Humans, we are told, can be distinguished from animals by free will. This free will is confirmed negatively. It can be contrary to their own interests, contrary to all reason, contrary to all the laws of nature. And they can act on it simply because they can. And that’s what the person telling the story does here.
Barbara Frey: This is the text’s dark centre. Dostoyevsky’s protagonist articulates a vehement protest against the Enlightenment project that is still a core part of our Western identity today. This tells us that humans will progressively evolve to become nobler, better creatures if only we can finally understand ourselves. But we don’t understand ourselves and never will. And that leaves a deep wound. This enigma of human nature is what we are exploring in this year’s Ruhrtriennale programme. So far, no form of psychoanalysis, no critical theory, no philosophy and no science has been able to provide us with definitive information. It is something the first-person narrator in Dostoyevsky’s text points out and we see that as a provocation. Heiner Müller once said, elaborating on one of Dostoyevsky’s ideas: The real problem is there are solutions everywhere. We don’t have too many problems, but too many solutions. Solutions suggest that there is some form of knowledge that we don’t have or aren’t using otherwise we wouldn’t destroy that basis for our own lives.
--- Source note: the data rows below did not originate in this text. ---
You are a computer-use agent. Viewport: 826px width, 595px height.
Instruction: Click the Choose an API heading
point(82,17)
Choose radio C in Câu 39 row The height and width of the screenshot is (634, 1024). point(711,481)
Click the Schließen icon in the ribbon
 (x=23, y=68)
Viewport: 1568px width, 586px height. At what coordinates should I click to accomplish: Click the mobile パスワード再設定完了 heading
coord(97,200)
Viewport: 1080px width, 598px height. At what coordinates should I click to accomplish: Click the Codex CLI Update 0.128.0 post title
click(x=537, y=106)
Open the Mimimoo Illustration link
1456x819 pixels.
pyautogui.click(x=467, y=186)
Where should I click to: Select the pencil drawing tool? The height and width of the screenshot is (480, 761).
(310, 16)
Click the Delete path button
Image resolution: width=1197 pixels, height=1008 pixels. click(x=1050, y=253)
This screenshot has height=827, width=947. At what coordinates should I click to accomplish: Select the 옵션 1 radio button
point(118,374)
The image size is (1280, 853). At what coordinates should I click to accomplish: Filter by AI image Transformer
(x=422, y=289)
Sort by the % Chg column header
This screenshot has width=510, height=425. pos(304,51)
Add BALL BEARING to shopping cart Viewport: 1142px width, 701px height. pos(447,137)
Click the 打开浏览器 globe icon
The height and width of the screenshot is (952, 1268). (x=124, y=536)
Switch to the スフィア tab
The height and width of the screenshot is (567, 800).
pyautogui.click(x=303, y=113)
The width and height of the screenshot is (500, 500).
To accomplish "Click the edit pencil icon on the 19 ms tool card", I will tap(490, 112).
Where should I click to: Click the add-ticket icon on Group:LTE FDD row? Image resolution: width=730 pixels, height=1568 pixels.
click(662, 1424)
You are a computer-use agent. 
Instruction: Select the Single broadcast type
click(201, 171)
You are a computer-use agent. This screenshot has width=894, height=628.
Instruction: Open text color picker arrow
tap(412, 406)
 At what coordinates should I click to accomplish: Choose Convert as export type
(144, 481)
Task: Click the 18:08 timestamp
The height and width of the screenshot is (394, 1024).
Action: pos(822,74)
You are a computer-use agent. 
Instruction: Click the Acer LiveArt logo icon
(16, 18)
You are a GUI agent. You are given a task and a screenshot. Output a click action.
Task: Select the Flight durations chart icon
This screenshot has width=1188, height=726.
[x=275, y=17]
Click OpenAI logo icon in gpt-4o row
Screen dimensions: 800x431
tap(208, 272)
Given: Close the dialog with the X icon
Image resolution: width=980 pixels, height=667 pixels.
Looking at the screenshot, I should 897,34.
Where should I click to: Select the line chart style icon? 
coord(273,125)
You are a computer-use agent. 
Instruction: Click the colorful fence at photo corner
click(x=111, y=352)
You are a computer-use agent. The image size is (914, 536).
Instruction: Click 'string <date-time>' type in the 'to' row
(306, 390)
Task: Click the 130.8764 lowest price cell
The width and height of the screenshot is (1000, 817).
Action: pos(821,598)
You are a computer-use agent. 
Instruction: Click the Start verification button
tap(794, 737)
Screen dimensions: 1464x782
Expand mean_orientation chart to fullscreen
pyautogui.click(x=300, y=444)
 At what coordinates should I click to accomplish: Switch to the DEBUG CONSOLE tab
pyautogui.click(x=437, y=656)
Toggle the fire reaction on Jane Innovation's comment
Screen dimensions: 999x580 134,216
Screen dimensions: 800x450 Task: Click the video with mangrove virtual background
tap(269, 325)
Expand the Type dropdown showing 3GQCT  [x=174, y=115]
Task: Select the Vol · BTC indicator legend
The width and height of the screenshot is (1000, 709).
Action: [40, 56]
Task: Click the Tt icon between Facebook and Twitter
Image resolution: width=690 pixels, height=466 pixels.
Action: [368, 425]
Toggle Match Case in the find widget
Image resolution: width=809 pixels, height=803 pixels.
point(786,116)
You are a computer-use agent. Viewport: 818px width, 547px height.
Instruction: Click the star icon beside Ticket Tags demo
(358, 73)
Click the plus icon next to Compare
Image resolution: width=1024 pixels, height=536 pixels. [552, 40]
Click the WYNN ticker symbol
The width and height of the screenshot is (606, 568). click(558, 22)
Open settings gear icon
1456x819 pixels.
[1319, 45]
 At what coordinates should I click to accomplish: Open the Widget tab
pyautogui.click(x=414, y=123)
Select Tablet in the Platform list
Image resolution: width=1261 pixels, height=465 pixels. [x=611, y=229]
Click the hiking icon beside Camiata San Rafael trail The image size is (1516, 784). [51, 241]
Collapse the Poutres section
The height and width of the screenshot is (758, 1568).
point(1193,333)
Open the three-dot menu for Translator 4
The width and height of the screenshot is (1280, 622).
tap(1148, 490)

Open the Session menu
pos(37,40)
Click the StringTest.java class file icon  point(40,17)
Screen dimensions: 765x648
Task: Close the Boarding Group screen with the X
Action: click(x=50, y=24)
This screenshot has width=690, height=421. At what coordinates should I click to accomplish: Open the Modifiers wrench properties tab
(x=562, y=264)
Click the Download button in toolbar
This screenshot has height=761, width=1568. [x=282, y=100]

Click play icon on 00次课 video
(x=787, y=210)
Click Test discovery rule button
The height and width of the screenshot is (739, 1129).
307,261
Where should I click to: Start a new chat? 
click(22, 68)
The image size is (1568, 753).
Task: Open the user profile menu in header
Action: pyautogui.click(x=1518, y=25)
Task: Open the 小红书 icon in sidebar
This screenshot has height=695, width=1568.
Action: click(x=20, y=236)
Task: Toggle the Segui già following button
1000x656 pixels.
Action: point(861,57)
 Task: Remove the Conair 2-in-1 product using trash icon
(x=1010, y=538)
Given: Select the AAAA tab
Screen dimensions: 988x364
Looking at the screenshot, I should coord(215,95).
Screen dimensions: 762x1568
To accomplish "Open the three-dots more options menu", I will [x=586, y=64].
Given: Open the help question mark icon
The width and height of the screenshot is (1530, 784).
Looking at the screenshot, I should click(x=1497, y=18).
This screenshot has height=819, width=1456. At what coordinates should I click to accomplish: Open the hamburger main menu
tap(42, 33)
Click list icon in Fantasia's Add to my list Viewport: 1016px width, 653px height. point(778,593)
Has Enlightenment failed as a project?
NH Can we even think that? At least the character is struggling to be truthful and that’s why his vehement protest is directed against our belief that everything is always improving and that we can leave the bad things behind us: which is what our laws, our education system and our humanist view of the world are all based on.
BF The Enlightenment project is what drives all our striving, but also our faith in reason and intelligence. But that’s what’s so fascinating about the text. It asks why the world then is the way it is. What is society not achieving? Where does its failure lie? Why isn’t humanity becoming nobler? Why are we still fighting wars? Why do we treat each other so cruelly? And the insistence of the questioning also creates a comedy that is something I really like about the text and that immediately made me think of Nina Hoss. It needs a mind like hers, which is capable of making all the facets of this stream of consciousness shine and teasing out the humour in it. Nina is a great comedienne. This might surprise anyone who’s only seen her film work, where she tends to play darker, more serious roles.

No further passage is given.